To the Editor:
I am raising awareness for multiple sclerosis and have been for years. Better known as MS, it is an unpredictable, often disabling, disease of the central nervous system. It interrupts flow of information between the brain and body. Patient symptoms vary and range from numbness and tingling to blindness and paralysis. It affects more than 400,000 adults and children in the United States.
Our bodies are in constant motion moving information from the brain to the body. MS stops people from moving by attacking myelin that protects normal nerve tissue. The damage keeps people from moving smoothly, both inside and out. Many have trouble imagining what life would be like without the ability to move, but I know the effects of MS as I have MS.

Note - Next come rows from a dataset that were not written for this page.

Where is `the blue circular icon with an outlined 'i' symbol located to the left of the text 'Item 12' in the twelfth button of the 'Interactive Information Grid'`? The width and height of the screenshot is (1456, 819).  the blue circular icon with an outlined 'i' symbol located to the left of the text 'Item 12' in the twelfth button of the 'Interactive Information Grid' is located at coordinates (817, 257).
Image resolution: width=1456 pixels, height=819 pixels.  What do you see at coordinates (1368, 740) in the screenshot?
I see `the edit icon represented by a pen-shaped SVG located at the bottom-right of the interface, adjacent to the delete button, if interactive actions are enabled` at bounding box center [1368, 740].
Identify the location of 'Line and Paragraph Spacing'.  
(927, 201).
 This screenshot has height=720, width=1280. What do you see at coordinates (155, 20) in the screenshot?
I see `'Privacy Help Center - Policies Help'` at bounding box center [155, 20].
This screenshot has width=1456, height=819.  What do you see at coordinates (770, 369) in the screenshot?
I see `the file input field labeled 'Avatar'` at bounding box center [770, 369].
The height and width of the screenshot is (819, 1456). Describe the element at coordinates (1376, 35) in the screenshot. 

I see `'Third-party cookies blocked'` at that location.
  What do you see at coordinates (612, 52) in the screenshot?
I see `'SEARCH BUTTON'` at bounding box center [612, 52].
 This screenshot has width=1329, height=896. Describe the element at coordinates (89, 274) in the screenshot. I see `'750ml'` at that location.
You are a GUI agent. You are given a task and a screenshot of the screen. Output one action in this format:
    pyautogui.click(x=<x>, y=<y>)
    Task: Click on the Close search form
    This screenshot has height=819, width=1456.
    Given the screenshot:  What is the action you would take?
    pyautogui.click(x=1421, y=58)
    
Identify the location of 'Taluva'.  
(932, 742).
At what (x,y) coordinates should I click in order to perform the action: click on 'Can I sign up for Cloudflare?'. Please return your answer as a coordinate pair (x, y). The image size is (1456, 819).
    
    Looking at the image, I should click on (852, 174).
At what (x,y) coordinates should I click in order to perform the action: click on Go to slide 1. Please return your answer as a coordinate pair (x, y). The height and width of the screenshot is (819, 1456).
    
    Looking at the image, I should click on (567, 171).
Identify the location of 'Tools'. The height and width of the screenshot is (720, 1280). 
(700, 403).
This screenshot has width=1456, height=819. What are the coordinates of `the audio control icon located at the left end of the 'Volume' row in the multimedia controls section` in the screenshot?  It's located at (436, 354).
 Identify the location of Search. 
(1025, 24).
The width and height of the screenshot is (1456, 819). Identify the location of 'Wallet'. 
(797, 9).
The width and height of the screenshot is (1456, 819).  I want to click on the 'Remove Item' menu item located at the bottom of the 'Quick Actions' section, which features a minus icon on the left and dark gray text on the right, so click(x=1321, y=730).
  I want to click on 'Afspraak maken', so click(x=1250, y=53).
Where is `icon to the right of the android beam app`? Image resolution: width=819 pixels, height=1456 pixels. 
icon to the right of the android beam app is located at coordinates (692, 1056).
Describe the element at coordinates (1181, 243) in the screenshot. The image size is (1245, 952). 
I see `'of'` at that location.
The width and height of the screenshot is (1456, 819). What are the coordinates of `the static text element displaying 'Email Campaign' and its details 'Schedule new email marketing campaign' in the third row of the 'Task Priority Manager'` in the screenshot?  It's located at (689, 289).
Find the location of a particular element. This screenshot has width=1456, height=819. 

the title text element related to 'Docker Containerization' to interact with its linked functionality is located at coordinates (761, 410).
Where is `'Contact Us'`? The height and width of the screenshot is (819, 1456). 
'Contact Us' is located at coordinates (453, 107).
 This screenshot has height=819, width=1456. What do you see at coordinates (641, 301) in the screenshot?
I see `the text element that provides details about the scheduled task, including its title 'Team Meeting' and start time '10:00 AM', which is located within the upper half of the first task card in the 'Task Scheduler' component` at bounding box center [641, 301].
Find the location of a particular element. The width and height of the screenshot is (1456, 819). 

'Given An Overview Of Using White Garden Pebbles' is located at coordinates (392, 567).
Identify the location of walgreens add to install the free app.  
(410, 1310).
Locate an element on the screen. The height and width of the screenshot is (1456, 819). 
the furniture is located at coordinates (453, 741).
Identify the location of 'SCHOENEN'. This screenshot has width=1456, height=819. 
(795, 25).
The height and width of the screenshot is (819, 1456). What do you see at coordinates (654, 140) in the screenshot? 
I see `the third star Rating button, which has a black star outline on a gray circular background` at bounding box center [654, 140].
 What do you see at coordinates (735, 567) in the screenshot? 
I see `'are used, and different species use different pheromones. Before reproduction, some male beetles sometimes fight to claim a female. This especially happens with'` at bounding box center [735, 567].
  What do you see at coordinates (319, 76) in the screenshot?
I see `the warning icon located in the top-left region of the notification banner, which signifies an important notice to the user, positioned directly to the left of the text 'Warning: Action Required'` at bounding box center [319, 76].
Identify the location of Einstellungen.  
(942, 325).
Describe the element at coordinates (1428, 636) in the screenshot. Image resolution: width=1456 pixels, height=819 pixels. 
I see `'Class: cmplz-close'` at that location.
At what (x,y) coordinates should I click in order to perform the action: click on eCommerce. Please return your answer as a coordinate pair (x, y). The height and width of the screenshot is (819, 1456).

Feb. 28, I will again take the initiative to the Carroll County Commissioners meeting and speak to them regarding MS. I am asking they accept a proclamation I constructed and recognize Carroll County, being one of the 88 counties in Ohio, that March is MS Awareness Month in the state of Ohio as signed into law by former Governor Robert Taft on March 2, 2006. I am also making arrangements with Harrison and Jefferson counties to accept the proclamation as well.
March of last year was a stepping stone as it has been announced a new FDA oral medication has been approved called Ampyra. Currently, the only prescribed MS medications are administered by injections. Information obtained indicates the active ingredient in Ampyra is a sustained-release formula of 4 aminopyridine, which blocks tiny pores on the surface of the nerve fibers. The blocking ability may improve the transmission of signals in nerve fibers whose insulating myelin coating has been damaged by MS.
I ask for your help in raising MS awareness because this is a battle we can, and should win. Carroll County MS is the group name and the donation goal is $500. Last year I raised over $300 for the MS Walk event held at Price Park in North Canton. I walked 16 miles for the MS cause. Would you all please help me and help in the research for a MS cure. Any donation would be greatly appreciated.